Wendell Berry

“Christianity and the Survival of Creation”


ROLE OF CHRISTIANITY IN ENVIRONMENTAL CRISIS

1.       Cliches of the conservation movement about Christianity

          a.       Culpability of Christianity for the destruction of natural world (Lynn White, et al.)

          b.       Uselessness of Christianity to correct it

2.       Does Berry agree or disagree with these charges?

          a.       He thinks the inditement is correct in many respects

          b.       Christian practice today goes along with environmental destruction (i.e., “the murder of creation” by “the industrial economy”)

          c.       Christianity a tool of earthly villainy

          d.       Christianity has stood by while a predatory economy ravaged world’s natural beauty and health, divided and plundered its human communities and households

                    i.        Assumed that economic forces automatically work for the good and that “progress” is necessarily good

3.       But anti-Christian conservationists (like Lynn White) haven’t (carefully) read the Bible

          a.       They do not have an adequate understanding of the Bible and the cultural traditions that descend from it

          b.       They confuse the behavior of Christians with biblical instruction

4.       Many Christians who engage in allegedly respectable Christian behavior need biblical instruction as well

          a.       “Some virtually catastrophic discrepancies between biblical instruction and Christian behavior”

5.       Berry believes the survival of creation may depend on the renewal of Christianity

          a.       Not saying we will destroy the earth, but that we will destroy god’s created earth and replace it with human artifacts

6.       How does Berry agree and disagree with Lynn White?

          a.       Agrees (to an extent) with Lynn White about the responsibility of Christianity for the eco predicament and the importance of religion as a way out

          b.       White certainly doesn’t see the the powerful environmentally friendly message in Christianity and the Bible that Berry finds


TRUE BIBLICAL INSTRUCTION ABOUT THE EARTH

7.       Earth not Human Property: The Lord, not humans, owns the world and its parts

          a.       Humans are guests and stewards

                    i.        “The earth is the Lord’s and the fulness thereof: the world and they that dwell therein”

                    ii.       “The land is mine; for ye are strangers and sojourners with me”

                    iii.      Large accumulations of “real estate” are abusive and forbidden in Leviticus

          b.       Use of God’s earth a gift from God

8.       God made all creatures, including organisms we don’t like

          a.       E.g., mosquitos, snakes, weeds, man-eating sharks

          b.        That we don’t like them shows our deficiency and fallen nature

9.       God finds the world good and loves it as it is,

          a.       And yet we “reduce it and corrupt it.” pollute and destroy it

10.     Immanence of God in creation (not denying some transcendence)

          a.       Creation is not independent of the creator, but all creatures constantly participate in the being of God

          b.       Creation is God’s presence in beings/things

          c.       This is why subduing things of nature for human purposes is so dangerous and often results in evil

11.     Destruction of nature a blasphemy against God

          a.       Our destruction of nature not just bad stewardship, or shirking our family responsibility (to our evolutionary kin)

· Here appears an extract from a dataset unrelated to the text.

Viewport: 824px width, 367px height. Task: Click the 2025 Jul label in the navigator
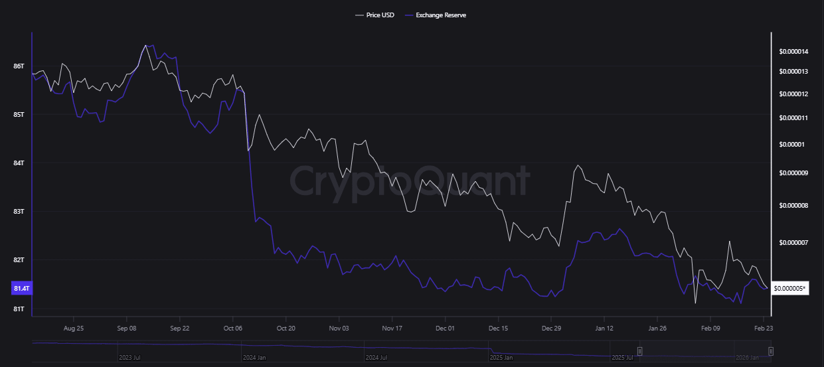click(x=624, y=357)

          b.       Throwing God’s gifts back in his face

12.     Can use, not abuse nature

          a.       We have the right to use the gifts of nature, but not ruin, waste or destroy them

          b.       We should use only what we need: Bible forbids great accumulations of property

13.     Bible is unequivocal on the sanctity and holiness of the world

          a.       None of the industrialist’s contempt or hatred of nature, but an awe, reverence, profound cherishing of a precious nature

          b.       We are holy creatures, living among other holy creatures in a holy world

                    i.        Does not sound anthropocentric

14.     A troubling idolatry in the traditional Christian idea that only church is a holy place

          a.       As if a human artifact could contain God

          b.       If nothing is sacred or holy but the Bible, the Church, and humans in it, then the rest of creation has no truth, spirit, or soul in it and can be destroyed

          c.       “Church becomes a preserve of ‘holiness,’ from which the certified lovers of God assault and plunder the ‘secular’ earth”

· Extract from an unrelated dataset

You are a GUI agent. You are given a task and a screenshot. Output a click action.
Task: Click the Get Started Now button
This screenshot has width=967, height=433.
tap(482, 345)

15.     For Berry, home and workplace are holy places too

          a.       This is scarey as they are now deeply involved in the ruin of creation

16.     Denying spirit, truth, holiness to nonhuman creation is a blasphemy without which nature and culture destroying economy couldn’t exist.


ECONOMY AND RELIGION

17.     Holiness of life incompatible with an exploitative and destructive economy that diminishes life’s possibilities

18.     Need a connection between religion and economy

          a.       What kind of economy is compatible with the holiness of life?

          b.       Christianity needs to find a workable alternative economy

          c.       Religion needs to be celebrated less in rituals and more practiced in the world

19.     Present industrial economy breaks the 10 commandments and is based on the seven deadly sins–it is engaged in the murder of creation

          a.       Lust, gluttony, greed, sloth, wrath, envy, pride

          b.       In pursuit of so-called material possessions we can lose our understanding of ourselves as creatures of God, member of the holy communion of Creation

20.     Spiritual importance of economic life

          a.       Work has religious significance

          b.       No maker can work except by reworking the works of Creation

          c.       How work with God’s creation, shows what we think of it

          d.       If see life, nature, and the earth as a holy, precious, and sacred place, then how we transform it by work is a religious activity

          e.       Good work (which honors God’s work), good economy is only way creation can receive due honor

          f.       Practice our religion in how we work and what we do with products of work

          g.       Work as a form of prayer/worship: remaking and working with God’s creation

          h.       Good work

                    i.        Respects its tools and materials;

                    ii.       Honors nature as a great mystery, power, teacher and the judge of all human work

                    iii.      It makes products that are both useful and beautiful

                    iv.      It does not disassociate life and work, pleasure and work


DESTRUCTIVE DUALISMS WE NEED TO AVOID

21.     Exploitive, destructive industrial economy is only possible with these dualisms:

 

          Godly, holy, sacred, valuable, truth, soul        Secular/ profane, lacking value, to be destroyed

          Spirit/soul                                                     Matter/Body

          Only church/bible holy place                          World/earth/nature/home/workplace

          Humans in church                                 Humans working in the world

          Religion                                                Economy

          Humans                                                Nonhuman creation

          Worship                                                Work


FAVORITE QUOTE:


“Outdoors we are confronted everywhere with wonders; we see that the miraculous is not extraordinary but the common mode of existence. It is our daily bread. Whoever really has considered the lilies of the field or the birds of the air and pondered the improbability of their existence in this warm world within the cold and empty stellar distances will hardly balk at the turning of water into wine--which was, after all, a very small miracle. We forget the greater and still continuing miracle by which water (with soil and sunlight) is turned into grapes.”